Тут ее вновь отвлек звук шагов на крыльце. Нинка вернулась? Забыла что? В дверь осторожно постучали. Не Нинка. Та не стучит. Полина встала, вложила фото в портмоне и, прижимая его к груди, подошла к двери и открыла ее. На крыльце стояла молодая женщина. В безжалостном обжигающем солнечном свете Полина Трофимовна не увидела ее лица. Разглядела только силуэт, объятый солнечными лучами с обеих сторон. Ее раскинутые по плечам волосы были словно пламя. Красное, нет – рыжее пламя. Как у мамы.
– Ты вернулась, мама? – почти не разжимая губ, вымолвила Полина. – Ты пришла за этим? На, возьми.
Она протянула молчаливой женщине портмоне. Та приняла его, не понимая, о чем идет речь. Говор пожилой женщины и слова, сказанные вполголоса, были словно нерусскими. Полина больше ничего не сказала. Она развернулась, как в трансе, и с прямой спиной, как жила, сидела и ходила, вошла назад в домашний сумрак и затворила за собой дверь.
Джейн посмотрела на закрытую дверь, потом на портмоне, открыла его. Портмоне было пустым.
Джейн Эшли, корреспондент журнала «Нью-Йоркер», подняла руку, чтобы вновь постучать в дверь. Но, подумав, не стала этого делать. Вряд ли она добилась бы чего-нибудь вразумительного от безумной старухи. Убрала портмоне в рюкзак, который сняла со спины, вытащила оттуда пластиковую бутыль с теплой негазированной водой, вытерла платком выступивший на лбу пот, закрыла рюкзак и сошла с крыльца на пыльную, ухабистую улицу поселка, где жили удивительные люди. Ни один из тех, с кем она разговаривала сегодня, не сказал ни слова сожаления о погибших пассажирах «Боинга». Она не видела ни единой слезы. Ни у взрослых, ни у детей. Ни у мужчин, ни у женщин. Разбившиеся были для них словно инопланетянами, жертвами несчастного случая, а не войны, которая разгоралась вокруг у них на глазах. Но они ее словно не замечали. Они даже толком не могли объяснить, кто с кем воюет и почему.
Самым популярным объяснением было то, что русские освобождают Донбасс от бандеровцев, чтобы защитить жителей. На ее вопрос: «А вы видели хоть одного бандеровца, и кто это такие?» – у жителей ни одного вразумительного ответа не нашлось.

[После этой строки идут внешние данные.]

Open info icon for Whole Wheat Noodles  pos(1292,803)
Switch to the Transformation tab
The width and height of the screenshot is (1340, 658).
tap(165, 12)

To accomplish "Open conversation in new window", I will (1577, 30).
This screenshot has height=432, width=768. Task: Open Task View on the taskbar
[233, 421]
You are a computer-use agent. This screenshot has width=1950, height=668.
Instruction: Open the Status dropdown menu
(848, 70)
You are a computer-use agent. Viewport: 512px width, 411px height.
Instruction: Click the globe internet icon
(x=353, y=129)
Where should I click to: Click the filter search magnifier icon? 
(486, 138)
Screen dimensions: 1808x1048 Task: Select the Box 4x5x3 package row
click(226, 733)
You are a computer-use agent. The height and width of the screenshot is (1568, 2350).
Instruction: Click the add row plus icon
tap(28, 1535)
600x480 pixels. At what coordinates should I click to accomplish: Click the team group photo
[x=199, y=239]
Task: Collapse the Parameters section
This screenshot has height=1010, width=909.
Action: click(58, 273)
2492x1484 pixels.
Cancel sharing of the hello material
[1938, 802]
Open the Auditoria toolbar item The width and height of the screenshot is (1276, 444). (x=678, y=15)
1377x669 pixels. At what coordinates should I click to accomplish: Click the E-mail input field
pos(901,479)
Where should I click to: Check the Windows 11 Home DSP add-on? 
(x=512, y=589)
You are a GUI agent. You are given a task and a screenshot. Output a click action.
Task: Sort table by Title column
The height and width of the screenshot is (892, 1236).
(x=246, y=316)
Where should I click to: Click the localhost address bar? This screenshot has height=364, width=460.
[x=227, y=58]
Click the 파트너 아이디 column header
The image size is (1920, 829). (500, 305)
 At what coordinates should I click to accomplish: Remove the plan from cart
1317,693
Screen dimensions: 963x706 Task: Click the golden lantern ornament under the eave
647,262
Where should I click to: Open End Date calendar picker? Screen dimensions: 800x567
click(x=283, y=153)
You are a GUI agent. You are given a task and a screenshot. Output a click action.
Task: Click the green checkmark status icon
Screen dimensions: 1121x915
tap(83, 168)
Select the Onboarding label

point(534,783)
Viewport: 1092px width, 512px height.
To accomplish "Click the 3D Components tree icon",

Jane the Bitch, как ее за глаза называли коллеги, да и все те, кто с ней сталкивался по работе, направилась назад к полю смерти, вокруг которого кипела жизнь. Английское слово bitch – очень хороший пример для филологов, изучающих теорию перевода. Просто перевести этот термин, как «сука», можно, но это будет неточным переводом. Английское bitch гораздо богаче и глубже даже слова ocean. В английском варианте столько коннотаций, смыслов, что назвать Джейн по-русски просто сукой – даже в самом широком русском понимании этого слова-явления – было бы в корне неверно.
Джейн была той самой сукой, что готова принести в жертву родную мать ради сенсации или просто ради цитаты. Она шла до конца, рискуя своей жизнью, жизнями других, не разбирая средств, но и не думая о деньгах или карьере. Она искала сюжет или тему, как вампиры ищут кровь.